* [Problem]: Filter the data for lines with the word "value", then copy every line so identified.
Start of Extracted entries
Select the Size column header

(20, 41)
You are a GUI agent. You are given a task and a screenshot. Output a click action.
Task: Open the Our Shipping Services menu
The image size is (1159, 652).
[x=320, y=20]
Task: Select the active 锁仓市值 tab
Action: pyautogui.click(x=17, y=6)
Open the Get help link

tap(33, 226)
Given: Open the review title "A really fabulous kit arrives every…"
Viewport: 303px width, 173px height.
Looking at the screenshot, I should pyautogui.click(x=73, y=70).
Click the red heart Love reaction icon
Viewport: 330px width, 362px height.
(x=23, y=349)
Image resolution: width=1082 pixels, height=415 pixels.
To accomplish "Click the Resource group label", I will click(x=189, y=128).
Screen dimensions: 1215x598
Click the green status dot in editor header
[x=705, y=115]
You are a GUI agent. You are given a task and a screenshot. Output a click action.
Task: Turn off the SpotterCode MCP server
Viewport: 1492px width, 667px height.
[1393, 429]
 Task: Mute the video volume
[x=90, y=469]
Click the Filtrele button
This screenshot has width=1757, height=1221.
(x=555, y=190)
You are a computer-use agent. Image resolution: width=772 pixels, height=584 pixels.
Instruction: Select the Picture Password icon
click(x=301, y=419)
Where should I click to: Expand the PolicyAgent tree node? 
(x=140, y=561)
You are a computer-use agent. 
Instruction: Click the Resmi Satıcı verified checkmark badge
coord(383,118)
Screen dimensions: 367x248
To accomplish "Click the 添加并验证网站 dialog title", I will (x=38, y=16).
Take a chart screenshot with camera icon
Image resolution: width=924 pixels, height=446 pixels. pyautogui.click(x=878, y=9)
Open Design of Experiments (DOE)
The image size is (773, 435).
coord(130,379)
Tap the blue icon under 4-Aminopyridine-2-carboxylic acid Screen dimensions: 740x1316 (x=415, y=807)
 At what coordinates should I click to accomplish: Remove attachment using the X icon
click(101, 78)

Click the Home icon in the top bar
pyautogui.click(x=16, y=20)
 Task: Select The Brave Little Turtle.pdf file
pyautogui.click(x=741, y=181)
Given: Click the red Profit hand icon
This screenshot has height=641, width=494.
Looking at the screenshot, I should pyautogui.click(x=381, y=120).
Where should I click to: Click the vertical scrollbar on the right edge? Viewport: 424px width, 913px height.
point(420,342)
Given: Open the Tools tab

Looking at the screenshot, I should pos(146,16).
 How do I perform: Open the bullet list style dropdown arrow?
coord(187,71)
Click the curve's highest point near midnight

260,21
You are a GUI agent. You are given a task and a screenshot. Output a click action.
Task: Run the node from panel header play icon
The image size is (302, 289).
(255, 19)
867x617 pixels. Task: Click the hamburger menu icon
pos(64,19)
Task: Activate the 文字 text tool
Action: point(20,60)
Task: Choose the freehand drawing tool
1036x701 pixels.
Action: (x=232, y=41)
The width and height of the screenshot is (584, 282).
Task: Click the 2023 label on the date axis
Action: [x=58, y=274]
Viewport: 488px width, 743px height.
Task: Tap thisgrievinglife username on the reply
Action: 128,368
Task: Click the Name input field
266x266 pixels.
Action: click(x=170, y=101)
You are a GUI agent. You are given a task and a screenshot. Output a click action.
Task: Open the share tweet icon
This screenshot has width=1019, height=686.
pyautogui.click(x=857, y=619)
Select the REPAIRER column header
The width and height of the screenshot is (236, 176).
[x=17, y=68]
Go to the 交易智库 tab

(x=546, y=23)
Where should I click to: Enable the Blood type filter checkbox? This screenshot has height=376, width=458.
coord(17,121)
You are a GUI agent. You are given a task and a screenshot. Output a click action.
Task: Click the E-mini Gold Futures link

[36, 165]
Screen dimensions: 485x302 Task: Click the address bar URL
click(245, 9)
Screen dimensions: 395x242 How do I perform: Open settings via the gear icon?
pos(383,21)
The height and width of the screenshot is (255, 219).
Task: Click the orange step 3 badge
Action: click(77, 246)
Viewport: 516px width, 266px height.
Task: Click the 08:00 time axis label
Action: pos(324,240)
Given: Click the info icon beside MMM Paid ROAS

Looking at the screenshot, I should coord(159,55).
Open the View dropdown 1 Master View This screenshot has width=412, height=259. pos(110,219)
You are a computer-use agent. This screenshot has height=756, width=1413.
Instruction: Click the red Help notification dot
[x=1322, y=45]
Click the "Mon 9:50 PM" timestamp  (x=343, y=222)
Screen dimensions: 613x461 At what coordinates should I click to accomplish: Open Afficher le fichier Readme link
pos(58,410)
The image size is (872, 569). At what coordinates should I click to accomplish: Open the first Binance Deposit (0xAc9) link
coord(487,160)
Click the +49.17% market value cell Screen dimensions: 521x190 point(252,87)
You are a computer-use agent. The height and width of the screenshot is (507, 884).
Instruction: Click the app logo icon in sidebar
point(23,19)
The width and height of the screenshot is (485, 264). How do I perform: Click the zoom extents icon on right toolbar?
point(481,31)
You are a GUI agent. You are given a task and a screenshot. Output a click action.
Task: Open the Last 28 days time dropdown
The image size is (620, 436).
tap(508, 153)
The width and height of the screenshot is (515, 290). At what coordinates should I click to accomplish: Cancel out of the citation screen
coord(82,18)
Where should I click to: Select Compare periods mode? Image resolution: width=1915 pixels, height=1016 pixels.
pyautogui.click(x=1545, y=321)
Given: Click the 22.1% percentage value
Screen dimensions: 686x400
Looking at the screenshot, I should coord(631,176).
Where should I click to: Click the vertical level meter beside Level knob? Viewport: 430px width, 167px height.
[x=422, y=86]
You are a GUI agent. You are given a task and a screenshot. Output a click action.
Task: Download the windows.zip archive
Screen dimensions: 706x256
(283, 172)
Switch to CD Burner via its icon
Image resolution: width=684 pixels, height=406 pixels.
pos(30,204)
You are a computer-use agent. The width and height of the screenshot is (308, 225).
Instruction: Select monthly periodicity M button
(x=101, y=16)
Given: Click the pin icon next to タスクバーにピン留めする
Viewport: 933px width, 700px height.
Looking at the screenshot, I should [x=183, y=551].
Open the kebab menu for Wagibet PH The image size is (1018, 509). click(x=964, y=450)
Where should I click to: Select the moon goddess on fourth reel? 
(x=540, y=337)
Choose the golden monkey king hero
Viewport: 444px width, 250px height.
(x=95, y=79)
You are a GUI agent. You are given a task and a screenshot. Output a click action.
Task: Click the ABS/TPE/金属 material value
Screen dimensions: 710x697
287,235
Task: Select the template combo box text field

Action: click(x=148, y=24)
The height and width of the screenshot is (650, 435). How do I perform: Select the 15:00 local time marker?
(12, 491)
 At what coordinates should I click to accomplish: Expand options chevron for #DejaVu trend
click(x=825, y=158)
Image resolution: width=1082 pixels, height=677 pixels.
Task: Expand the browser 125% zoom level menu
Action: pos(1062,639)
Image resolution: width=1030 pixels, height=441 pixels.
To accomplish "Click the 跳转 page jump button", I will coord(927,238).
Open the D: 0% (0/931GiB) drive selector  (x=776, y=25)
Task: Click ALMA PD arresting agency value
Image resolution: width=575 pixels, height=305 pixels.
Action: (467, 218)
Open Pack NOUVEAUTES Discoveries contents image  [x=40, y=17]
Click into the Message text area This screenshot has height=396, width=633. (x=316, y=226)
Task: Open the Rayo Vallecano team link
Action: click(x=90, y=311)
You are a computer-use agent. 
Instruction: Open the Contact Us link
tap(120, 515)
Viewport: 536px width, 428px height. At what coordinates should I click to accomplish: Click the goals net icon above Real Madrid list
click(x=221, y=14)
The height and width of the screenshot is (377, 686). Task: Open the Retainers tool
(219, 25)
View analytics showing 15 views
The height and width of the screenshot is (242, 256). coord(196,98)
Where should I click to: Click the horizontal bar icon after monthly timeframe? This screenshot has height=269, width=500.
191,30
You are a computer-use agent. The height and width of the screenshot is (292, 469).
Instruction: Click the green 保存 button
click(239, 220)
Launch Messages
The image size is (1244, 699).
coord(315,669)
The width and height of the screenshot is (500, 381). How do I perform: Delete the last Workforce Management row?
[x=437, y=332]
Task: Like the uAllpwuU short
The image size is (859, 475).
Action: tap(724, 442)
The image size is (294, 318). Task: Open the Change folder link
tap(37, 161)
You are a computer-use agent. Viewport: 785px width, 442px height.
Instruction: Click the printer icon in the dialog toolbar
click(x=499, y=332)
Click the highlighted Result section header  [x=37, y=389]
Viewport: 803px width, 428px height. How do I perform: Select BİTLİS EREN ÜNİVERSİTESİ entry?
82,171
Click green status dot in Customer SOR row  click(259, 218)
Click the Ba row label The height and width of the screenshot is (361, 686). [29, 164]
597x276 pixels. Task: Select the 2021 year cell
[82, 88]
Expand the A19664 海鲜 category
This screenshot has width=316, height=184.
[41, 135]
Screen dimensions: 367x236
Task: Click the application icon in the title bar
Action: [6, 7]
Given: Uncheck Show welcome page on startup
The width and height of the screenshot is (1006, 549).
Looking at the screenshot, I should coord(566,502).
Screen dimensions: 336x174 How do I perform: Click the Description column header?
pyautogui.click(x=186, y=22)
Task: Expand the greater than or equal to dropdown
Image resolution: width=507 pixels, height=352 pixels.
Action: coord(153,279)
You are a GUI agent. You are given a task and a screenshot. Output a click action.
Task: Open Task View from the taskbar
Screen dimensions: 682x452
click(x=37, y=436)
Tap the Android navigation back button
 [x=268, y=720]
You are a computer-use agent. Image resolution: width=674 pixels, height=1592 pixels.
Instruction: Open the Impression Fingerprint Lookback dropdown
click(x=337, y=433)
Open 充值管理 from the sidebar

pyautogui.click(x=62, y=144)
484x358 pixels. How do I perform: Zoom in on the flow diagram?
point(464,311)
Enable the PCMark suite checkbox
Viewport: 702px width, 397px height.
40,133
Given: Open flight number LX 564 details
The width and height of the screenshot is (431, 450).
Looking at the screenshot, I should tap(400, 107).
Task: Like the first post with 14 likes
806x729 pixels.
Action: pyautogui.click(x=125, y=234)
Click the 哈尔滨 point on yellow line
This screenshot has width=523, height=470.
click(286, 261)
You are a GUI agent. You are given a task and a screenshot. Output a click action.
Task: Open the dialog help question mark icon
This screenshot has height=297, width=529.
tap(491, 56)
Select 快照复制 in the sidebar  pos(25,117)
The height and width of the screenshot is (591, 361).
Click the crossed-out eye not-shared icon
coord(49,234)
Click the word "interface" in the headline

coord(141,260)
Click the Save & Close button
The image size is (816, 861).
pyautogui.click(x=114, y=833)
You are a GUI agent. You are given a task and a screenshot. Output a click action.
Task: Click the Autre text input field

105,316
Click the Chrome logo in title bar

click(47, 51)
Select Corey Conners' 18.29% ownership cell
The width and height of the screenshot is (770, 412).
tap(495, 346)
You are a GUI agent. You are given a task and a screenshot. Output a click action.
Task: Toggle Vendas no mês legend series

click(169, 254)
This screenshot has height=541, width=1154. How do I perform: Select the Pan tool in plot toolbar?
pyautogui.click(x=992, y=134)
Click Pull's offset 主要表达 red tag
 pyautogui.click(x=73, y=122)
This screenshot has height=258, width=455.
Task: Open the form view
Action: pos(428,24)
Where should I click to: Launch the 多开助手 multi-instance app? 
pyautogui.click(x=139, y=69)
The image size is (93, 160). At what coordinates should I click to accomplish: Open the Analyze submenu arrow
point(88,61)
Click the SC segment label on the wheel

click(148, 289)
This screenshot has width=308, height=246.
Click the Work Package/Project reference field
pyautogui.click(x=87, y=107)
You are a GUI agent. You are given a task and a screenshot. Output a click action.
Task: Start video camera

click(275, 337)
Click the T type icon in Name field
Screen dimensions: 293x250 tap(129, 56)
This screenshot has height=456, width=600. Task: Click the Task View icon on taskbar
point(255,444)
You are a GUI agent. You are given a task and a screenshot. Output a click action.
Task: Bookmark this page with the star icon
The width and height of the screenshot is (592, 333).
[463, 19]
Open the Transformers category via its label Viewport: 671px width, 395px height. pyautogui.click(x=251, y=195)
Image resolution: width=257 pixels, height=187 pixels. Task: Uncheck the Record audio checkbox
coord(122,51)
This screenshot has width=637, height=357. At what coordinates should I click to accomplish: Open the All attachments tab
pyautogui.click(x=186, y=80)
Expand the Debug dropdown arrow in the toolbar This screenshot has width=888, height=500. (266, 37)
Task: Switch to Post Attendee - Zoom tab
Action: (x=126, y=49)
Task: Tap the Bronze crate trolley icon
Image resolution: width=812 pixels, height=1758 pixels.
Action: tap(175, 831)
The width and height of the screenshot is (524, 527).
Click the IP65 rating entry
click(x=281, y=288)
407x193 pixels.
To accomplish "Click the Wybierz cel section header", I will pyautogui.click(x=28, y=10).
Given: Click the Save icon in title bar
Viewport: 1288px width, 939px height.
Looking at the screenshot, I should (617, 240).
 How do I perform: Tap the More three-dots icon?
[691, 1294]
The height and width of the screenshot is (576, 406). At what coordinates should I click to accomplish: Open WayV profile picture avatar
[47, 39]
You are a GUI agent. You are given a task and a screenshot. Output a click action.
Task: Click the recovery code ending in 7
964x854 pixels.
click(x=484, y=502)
End of Extracted entries
* [Answer space]:
Click the +49.17% market value cell Screen dimensions: 521x190 point(252,87)
Given: Click the 22.1% percentage value
Task: Click the ABS/TPE/金属 material value
Task: Click ALMA PD arresting agency value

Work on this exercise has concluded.